1

I have a table in a form such as the 'user_admin_account' form. In one of the TD's I want to add a class, how do I do this the most convenient way?

This is what I currently have, it doesn't seem to work

$row = array(
  'title' => array(
    'data' => array(
      '#title' => $name . ' ' . $surname,
      '#attributes' => array(
        'class' => array(
          'myClass',
        ),
      ),        
    ),
  ),
  'date' => date('Y-m-d', $account->created),
  'name' => $name . ' ' . $surname,
);

2 Answers 2

6

The variables for theme_table() are structured differently to a standard render array, so you need to format your array slightly differently:

$row = array(
  'title' => array(
    'data' => $name . ' ' . $surname,
    'class' => array('myClass')
  ),
  'date' => date('Y-m-d', $account->created),
  'name' => $name . ' ' . $surname,
);

The above produces:

<table>
  <tbody>
    <tr class="odd">
      <td class="myClass"> </td>
      <td>1970-01-01</td>
      <td> </td> 
    </tr>
  </tbody>
</table>

The first and last column are only empty as my test environment doesn't have the same variables defined as in your code.

1
  • This looks ok, but it means hardcoding field names. It makes the code depend on the fields and views configuration. Are you aware of any solution that allows to configure the column class in the UI ?
    – donquixote
    Commented Mar 1, 2016 at 4:41
1

The documentation for theme_table() describes what the function is expecting in $variables['rows'], and it says:

rows: An array of table rows. Every row is an array of cells, or an associative array with the following keys:

  • "data": an array of cells
  • Any HTML attributes, such as "class", to apply to the table row.
  • "no_striping": a boolean indicating that the row should receive no 'even / odd' styling. Defaults to FALSE.
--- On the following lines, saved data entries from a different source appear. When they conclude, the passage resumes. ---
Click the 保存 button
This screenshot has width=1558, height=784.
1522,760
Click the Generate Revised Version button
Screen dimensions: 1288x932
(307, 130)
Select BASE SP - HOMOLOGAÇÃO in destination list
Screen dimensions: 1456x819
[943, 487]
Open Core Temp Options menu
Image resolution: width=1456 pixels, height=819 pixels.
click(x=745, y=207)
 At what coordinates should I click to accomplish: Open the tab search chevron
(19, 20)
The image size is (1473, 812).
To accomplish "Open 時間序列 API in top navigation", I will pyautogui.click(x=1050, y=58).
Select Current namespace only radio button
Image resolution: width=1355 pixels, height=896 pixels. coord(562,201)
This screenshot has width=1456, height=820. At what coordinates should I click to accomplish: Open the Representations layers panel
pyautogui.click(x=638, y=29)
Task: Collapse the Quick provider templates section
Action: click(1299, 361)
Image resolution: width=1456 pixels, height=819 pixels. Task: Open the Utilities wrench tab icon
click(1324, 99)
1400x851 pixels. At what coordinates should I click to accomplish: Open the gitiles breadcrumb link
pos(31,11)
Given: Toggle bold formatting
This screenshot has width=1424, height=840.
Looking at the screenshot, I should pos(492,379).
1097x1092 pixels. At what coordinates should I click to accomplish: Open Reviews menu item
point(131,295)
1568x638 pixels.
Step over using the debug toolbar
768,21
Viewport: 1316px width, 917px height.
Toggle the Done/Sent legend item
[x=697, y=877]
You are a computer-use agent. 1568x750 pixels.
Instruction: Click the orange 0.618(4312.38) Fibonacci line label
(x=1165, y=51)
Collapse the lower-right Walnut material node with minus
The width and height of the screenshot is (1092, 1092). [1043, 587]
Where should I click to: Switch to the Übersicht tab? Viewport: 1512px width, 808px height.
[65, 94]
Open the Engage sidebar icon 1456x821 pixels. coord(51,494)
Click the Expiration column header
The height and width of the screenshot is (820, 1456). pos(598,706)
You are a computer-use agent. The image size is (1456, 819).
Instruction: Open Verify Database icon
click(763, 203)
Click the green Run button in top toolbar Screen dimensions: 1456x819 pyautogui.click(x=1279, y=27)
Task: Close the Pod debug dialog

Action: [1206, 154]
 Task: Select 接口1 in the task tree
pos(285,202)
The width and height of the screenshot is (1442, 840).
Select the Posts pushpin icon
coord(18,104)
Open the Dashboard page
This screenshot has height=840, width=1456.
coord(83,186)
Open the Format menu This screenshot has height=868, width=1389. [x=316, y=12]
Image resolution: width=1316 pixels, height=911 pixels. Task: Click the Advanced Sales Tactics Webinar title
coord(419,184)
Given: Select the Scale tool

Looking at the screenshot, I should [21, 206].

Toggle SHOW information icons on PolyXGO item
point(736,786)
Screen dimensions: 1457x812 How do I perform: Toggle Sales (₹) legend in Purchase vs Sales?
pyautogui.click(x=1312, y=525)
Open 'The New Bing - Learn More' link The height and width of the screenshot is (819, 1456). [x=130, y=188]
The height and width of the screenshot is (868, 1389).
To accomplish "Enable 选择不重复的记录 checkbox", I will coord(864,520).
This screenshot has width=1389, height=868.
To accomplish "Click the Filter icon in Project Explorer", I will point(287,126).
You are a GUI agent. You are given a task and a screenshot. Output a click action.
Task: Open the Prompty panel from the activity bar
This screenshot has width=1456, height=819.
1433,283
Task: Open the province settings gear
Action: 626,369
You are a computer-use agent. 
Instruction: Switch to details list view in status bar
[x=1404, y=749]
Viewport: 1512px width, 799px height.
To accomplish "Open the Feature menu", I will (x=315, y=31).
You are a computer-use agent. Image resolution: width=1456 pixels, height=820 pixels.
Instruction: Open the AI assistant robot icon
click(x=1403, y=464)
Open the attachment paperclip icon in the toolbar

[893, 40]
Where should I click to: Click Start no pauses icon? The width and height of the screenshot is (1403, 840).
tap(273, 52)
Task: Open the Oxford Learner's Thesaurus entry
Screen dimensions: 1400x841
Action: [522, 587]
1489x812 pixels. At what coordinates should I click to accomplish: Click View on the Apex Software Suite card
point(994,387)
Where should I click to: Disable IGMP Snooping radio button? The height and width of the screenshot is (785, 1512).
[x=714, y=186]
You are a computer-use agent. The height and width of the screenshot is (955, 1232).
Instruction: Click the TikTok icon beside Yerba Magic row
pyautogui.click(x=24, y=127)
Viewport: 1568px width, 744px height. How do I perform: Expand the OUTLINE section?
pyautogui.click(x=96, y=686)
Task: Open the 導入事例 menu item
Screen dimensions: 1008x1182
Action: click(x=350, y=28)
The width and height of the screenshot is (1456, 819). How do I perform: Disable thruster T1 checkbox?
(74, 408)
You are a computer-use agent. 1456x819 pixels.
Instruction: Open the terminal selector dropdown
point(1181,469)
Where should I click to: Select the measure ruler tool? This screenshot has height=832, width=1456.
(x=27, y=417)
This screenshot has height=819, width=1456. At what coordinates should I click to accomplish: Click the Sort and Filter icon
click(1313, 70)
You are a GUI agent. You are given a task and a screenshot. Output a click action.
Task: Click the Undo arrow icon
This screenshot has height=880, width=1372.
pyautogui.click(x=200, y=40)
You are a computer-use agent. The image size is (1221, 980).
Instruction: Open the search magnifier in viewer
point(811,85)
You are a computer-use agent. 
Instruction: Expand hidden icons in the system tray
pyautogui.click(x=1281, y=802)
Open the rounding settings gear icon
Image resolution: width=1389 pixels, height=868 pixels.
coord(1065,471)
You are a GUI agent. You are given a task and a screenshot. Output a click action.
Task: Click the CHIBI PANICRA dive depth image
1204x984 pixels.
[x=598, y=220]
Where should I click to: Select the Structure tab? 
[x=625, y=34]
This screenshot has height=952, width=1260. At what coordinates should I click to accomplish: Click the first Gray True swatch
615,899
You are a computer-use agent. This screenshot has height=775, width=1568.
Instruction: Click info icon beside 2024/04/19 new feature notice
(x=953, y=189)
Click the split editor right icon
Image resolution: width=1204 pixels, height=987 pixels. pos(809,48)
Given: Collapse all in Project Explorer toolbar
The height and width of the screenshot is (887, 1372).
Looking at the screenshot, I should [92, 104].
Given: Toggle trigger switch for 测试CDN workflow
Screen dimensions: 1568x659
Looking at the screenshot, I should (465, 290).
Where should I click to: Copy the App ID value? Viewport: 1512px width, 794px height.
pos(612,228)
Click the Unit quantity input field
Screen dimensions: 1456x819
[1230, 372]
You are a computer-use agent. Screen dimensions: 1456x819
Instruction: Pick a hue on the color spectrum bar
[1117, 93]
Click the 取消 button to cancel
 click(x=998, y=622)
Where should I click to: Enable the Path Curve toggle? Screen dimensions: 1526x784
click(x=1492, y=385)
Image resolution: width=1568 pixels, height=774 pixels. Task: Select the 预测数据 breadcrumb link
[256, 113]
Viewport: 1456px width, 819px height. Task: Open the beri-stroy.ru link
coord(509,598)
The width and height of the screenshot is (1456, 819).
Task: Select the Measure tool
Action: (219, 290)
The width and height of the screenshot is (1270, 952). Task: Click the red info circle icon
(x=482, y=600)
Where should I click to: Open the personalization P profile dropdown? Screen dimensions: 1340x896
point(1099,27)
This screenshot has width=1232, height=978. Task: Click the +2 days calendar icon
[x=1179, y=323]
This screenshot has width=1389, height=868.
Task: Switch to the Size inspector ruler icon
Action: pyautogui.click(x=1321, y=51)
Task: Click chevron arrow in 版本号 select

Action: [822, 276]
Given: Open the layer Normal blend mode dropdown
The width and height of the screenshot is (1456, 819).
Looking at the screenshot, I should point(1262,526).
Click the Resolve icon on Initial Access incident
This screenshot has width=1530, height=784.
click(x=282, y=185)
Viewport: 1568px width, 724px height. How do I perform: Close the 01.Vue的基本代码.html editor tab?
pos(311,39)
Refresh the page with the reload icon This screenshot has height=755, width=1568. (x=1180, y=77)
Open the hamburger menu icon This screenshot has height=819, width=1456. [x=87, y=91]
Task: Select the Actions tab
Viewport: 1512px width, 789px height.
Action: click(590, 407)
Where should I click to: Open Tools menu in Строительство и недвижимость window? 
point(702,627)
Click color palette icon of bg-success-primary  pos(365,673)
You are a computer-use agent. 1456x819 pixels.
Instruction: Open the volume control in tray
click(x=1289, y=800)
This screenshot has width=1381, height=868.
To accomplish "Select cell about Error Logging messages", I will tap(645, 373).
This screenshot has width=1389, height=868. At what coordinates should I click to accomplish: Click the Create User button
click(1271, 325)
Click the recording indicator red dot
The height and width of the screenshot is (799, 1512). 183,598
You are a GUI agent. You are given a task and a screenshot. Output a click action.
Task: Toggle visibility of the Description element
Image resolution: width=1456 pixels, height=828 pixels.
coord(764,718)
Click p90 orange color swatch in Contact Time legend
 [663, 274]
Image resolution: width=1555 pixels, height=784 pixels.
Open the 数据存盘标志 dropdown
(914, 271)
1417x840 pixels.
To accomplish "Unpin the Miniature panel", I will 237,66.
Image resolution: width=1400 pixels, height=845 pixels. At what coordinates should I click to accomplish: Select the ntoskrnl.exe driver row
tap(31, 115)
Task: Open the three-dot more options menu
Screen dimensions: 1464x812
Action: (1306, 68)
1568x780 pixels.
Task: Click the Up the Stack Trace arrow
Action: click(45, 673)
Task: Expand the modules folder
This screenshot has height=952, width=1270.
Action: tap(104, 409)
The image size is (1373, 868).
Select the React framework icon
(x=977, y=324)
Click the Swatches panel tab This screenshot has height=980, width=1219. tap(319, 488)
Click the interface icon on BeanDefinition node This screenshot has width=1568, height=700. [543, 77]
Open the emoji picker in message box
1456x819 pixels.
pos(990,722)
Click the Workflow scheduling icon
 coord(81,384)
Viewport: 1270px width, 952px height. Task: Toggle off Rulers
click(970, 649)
The example present in that page is the following one:

$rows = array(
  // Simple row
    array('Cell 1', 'Cell 2', 'Cell 3'),
    // Row with attributes on the row and some of its cells.
    array(
      'data' => array('Cell 1', array('data' => 'Cell 2', 'colspan' => 2)), 'class' => array('funky'))
    );

In that example, "funky" is the CSS class applied to the second row, which contains two cells; the second cell takes the room of two cells (because the 'colspan' => 2 part).